This is not my house. I promise you it is not my food storage supply. BUT, it is definitely an inspiration to me! If only I had the means to stock up like this!!!!!
Even if you don't have a garage or large walk-in pantry that will fit shelves & oodles of food like these pictures show, you can still stock up a couple month's worth of food. You don't have to go out and buy 50lbs of wheat and 50 lbs of sugar to get by or help you out in the event of a short-term emergency, like job loss, or a tight financial week on the homefront.
The wheat & sugar bulk stockpiling is designed for long-term storage, or to at least sustain life. It's not necessary for short-term food storage. It's much easier to stockpile a couple month's worth of food that we know we're going to eat. Save the "sustain life" food for your long-term storage.
So what should be in your short-term food storage? Store what you eat! Yes, you can store the items that you are used to eating and cooking on a regular basis. The next time you go shopping, plan your menu in advance, and plan to buy twice as much of the nonperishable items when you add them to your grocery list.
For instance, plan your menu for just one week and write down the groceries that you will need for exactly one week.
Let's say, after planning your menu, you write down that you need 3 cans of corn, 3 cans of cream of mushroom soup, 1 box of cereal, etc. And all that you wrote down is enough for one week. Good. Now double the amount and write it on your grocery list.
Your second set of purchases won't go into the back corner of a dark closet (that's where you'll store the 50lb buckets of wheat & sugar! lol). Instead, plan on eating these items, the second set of your purchases, next in line. So when you use up the 3 cans of corn, 3 cans of cream of mushroom soup, and 1 box of cereal, you automatically have a fresh supply ready for you to eat, and you don't have to make a quick trip to the grocery store because you ran out of food!

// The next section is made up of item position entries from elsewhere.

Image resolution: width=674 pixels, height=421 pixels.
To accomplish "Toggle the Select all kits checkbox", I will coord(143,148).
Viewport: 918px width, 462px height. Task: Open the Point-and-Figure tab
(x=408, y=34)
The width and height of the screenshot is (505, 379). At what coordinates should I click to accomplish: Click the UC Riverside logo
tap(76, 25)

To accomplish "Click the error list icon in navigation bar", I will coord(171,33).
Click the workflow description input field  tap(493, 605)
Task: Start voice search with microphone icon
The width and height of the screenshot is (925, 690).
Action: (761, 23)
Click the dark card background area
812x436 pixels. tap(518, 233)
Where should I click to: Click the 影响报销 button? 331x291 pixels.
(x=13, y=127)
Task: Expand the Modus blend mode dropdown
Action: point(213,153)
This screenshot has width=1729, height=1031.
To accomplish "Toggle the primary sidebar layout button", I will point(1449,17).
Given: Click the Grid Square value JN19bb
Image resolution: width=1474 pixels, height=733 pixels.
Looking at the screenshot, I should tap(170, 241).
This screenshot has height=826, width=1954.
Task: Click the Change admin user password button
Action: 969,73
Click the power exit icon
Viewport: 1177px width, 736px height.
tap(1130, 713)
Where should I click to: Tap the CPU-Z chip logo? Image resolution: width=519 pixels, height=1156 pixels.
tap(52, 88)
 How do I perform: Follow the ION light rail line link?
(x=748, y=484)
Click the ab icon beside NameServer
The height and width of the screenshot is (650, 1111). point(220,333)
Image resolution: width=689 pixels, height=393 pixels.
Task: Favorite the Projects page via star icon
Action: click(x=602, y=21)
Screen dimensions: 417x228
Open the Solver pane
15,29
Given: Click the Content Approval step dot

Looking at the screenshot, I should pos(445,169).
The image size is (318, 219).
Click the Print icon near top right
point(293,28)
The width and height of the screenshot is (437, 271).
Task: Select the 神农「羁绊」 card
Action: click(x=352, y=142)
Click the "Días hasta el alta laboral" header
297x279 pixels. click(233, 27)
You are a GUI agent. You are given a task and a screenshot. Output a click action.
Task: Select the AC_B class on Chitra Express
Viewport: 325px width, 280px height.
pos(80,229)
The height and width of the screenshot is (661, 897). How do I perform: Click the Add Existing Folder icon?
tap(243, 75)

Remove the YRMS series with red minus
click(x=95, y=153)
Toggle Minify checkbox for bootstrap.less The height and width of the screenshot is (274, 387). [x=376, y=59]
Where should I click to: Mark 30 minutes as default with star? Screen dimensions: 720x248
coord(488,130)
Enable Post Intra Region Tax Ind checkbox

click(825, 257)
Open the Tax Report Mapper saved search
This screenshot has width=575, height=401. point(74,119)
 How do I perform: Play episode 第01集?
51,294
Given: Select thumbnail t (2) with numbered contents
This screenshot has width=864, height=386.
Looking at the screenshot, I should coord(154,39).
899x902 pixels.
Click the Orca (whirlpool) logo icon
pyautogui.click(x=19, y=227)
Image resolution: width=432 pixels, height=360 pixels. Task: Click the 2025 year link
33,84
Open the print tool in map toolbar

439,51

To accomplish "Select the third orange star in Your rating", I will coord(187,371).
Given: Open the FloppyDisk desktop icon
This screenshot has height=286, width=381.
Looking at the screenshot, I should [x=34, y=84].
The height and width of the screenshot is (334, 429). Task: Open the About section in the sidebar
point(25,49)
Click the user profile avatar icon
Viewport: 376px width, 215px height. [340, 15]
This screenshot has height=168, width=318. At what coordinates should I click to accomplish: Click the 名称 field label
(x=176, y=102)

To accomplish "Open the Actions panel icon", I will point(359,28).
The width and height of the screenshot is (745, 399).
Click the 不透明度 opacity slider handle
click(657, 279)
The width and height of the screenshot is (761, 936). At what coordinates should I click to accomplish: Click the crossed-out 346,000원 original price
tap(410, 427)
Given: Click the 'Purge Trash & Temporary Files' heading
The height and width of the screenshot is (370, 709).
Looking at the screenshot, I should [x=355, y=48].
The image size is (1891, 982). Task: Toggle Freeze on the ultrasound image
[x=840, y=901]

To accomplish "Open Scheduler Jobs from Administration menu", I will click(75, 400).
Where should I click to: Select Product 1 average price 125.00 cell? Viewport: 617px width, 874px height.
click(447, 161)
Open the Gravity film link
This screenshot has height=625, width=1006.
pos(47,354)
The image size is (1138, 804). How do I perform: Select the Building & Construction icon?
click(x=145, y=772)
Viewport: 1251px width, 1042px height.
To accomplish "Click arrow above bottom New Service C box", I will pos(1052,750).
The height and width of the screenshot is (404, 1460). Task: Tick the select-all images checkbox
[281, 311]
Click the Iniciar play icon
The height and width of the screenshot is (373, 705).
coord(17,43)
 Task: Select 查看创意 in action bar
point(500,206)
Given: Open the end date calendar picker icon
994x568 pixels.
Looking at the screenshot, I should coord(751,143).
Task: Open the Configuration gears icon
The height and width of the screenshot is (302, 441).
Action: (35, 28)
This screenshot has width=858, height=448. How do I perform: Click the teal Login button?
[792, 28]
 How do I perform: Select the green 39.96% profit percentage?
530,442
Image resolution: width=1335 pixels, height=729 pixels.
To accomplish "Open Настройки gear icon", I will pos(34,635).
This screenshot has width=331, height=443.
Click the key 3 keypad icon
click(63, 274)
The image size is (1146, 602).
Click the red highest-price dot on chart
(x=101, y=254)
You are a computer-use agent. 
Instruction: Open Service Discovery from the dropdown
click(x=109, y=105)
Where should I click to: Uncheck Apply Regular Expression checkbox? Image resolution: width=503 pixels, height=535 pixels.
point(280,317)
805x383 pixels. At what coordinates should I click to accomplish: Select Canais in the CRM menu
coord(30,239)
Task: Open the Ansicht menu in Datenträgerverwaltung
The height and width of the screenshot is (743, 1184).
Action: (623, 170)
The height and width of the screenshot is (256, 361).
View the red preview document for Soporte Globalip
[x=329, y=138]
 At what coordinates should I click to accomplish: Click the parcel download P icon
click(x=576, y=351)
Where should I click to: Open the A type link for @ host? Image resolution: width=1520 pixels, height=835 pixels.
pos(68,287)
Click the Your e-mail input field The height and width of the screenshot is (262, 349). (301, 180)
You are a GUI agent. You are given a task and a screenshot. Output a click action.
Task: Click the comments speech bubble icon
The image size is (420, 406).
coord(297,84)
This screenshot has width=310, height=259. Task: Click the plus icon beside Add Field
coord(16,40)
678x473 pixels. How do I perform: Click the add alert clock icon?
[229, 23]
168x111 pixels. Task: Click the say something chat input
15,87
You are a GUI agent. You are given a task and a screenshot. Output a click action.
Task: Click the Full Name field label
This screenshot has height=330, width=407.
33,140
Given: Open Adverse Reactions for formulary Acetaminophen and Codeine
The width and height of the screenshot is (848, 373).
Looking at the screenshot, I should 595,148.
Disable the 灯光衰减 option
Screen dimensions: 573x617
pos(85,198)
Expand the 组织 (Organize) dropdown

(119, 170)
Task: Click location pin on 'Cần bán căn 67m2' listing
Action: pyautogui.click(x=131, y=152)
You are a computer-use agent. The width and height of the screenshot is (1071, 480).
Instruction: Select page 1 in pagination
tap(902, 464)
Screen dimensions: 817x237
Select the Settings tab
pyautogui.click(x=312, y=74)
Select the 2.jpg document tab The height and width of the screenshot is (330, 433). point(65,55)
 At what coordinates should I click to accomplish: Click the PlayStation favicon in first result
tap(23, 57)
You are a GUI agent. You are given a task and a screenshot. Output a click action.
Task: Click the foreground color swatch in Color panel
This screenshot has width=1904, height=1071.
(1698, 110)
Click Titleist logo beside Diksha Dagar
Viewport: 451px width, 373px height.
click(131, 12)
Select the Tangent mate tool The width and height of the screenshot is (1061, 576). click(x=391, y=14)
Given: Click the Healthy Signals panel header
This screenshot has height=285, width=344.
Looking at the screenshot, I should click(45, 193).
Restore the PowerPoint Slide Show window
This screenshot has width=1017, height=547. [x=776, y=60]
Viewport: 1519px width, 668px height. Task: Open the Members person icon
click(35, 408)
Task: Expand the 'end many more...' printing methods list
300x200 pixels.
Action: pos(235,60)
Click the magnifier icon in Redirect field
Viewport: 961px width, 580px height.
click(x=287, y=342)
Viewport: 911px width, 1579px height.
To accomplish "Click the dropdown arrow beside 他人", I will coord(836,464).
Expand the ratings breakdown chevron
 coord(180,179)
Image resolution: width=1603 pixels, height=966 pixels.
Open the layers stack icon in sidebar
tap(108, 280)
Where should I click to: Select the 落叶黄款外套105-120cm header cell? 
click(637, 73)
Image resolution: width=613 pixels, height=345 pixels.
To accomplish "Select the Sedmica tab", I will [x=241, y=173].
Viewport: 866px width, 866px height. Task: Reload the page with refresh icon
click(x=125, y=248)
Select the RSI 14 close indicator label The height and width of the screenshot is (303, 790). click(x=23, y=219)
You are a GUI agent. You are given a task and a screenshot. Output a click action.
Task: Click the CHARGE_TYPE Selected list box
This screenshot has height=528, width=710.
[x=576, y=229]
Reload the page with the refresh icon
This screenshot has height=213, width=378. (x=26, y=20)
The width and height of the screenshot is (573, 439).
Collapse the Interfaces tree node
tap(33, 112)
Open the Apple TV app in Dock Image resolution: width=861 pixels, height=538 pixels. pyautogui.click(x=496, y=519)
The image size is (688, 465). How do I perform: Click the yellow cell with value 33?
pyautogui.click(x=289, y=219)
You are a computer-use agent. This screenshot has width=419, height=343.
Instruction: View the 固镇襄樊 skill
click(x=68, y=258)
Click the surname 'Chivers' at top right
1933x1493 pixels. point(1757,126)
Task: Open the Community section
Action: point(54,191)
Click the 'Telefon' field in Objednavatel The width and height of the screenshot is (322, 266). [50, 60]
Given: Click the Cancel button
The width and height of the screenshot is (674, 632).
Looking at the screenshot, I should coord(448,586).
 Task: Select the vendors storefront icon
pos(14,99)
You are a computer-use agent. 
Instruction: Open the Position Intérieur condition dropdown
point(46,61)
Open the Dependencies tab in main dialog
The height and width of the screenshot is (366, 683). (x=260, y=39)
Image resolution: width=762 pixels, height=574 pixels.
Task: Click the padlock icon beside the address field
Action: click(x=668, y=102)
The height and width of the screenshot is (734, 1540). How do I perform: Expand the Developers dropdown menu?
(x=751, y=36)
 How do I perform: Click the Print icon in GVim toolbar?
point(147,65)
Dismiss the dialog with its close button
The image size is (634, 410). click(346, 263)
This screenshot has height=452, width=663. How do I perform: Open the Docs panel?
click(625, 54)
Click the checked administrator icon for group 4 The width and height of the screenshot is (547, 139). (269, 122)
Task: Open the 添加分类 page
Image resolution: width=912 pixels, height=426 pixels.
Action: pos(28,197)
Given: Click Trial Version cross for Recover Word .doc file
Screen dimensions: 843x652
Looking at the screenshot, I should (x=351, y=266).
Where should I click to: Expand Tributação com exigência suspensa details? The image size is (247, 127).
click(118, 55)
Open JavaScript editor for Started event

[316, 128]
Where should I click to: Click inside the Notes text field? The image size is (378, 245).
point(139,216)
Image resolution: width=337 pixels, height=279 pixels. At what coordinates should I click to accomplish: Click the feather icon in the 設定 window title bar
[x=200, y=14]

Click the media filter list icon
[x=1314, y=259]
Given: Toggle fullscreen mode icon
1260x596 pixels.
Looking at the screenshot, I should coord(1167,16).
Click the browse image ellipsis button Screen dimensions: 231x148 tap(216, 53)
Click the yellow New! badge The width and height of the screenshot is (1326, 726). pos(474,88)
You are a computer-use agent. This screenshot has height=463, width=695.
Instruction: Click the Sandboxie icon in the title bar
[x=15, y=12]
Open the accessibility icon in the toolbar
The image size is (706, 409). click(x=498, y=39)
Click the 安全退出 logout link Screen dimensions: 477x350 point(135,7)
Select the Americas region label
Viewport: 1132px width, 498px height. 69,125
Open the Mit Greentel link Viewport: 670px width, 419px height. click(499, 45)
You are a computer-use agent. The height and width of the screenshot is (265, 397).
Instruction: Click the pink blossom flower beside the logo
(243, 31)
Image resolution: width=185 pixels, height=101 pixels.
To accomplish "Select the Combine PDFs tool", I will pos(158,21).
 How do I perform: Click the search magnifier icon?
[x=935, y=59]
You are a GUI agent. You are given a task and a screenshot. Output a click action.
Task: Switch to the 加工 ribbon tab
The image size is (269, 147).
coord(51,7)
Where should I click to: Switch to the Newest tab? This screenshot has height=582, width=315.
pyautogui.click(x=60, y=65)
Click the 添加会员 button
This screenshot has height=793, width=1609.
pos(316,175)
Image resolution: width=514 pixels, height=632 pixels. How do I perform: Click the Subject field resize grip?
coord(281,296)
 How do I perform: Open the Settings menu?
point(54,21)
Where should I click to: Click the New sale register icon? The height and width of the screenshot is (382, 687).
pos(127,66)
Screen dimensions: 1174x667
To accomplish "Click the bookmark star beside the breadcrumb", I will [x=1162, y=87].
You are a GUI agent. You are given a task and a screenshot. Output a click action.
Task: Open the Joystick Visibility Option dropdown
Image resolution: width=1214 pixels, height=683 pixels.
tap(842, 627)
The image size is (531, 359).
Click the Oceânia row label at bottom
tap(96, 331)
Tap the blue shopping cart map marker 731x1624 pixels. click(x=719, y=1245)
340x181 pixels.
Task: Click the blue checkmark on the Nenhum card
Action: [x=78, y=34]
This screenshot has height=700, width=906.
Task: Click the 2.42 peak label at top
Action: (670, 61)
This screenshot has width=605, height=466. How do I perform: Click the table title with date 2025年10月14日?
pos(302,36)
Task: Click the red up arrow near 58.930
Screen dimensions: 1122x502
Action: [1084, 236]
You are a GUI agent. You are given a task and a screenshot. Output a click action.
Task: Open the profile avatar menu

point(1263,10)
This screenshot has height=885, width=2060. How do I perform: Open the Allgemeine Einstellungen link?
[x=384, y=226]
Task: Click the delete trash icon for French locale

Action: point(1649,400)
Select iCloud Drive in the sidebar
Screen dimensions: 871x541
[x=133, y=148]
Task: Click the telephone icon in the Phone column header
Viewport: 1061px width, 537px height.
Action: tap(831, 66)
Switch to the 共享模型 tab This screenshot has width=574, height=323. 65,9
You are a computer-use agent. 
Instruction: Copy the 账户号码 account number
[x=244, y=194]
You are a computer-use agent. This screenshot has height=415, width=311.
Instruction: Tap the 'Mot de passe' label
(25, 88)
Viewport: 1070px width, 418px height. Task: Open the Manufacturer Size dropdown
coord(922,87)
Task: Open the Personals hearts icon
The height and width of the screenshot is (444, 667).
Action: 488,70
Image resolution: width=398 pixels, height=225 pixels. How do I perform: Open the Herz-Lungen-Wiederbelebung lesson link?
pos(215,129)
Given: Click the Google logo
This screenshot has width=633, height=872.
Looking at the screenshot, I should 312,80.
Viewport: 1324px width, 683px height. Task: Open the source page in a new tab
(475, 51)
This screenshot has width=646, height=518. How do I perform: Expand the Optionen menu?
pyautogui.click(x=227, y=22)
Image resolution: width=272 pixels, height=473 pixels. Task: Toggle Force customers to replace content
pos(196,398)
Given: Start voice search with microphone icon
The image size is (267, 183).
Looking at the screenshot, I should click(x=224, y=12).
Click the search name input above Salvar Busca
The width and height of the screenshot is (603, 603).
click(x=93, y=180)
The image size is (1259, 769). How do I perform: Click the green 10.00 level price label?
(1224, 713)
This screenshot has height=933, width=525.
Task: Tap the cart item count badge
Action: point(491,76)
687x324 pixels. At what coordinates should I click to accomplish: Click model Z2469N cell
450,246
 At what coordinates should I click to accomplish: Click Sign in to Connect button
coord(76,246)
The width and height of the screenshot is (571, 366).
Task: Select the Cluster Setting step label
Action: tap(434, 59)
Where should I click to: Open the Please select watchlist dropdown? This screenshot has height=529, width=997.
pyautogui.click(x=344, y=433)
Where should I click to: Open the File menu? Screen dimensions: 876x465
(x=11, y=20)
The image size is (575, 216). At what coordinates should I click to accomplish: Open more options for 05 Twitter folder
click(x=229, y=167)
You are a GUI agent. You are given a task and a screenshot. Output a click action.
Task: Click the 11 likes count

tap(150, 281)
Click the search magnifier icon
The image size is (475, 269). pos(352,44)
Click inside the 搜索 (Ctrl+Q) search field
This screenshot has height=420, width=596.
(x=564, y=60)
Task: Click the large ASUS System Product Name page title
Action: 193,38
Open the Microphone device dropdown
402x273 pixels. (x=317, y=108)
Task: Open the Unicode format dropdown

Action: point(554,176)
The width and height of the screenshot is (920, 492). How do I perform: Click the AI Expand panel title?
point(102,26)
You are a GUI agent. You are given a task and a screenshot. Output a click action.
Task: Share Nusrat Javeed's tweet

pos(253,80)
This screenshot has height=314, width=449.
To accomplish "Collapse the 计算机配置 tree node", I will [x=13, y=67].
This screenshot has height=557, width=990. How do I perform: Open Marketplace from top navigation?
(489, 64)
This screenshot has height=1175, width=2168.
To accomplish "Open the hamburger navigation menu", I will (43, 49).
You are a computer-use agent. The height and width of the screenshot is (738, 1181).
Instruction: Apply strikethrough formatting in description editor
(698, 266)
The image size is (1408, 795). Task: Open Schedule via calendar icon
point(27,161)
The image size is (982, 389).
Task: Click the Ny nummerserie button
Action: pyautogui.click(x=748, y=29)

Instead, you can shop from your own store! You planned a week's worth of meals, but instead you brought home two weeks' worth from the store. If something were to "come up" (i.e. unexpected medical bills, job loss, a family going through a tough time & you want to make a meal for them) you already have extra stored up.
Buying double of any freezables may be beneficial, too, just keep in mind that if you lose power for long-term (36 hours or more) then you may lose what you bought.
As buying extra becomes familiar to you, plan ahead even further by planning two week's or even a months' worth of meals. This will really help you build up your short-term stockpile. If you've planned a month's worth of meals, and doubled the amount of groceries to buy on your list, then you bring home two months' worth of meals! See? Now you've got your short-term stockpile! (it only needs to be 2 or 3 months' of food)
Continue rotating through your stockpile (note this doesn't mean stop buying food altogether; shop from your stockpile, but still purchase items as they are marked down or on sale, to keep up the supply). A permanent marker is a very helpful tool for going through your stockpile. You can use the marker to write the expiration dates in a very conspicuous spot on the can, box, or container. When you do bring home groceries, put the items with the farthest expiration date in the back of the shelf; those with the soonest expiration date go in the front so they get used up first.
The Shelf Reliance System. I'm drooling just looking at it. It will be mine...oh yes, it will be mine!
You can use this same system--doubling your purchases--for nonfood items such as soap, toilet paper, or items that you can use in your Dental First Aid Kit. :) And you don't have to double up every week. Try every month, or every quarter. Use the system that works best for you.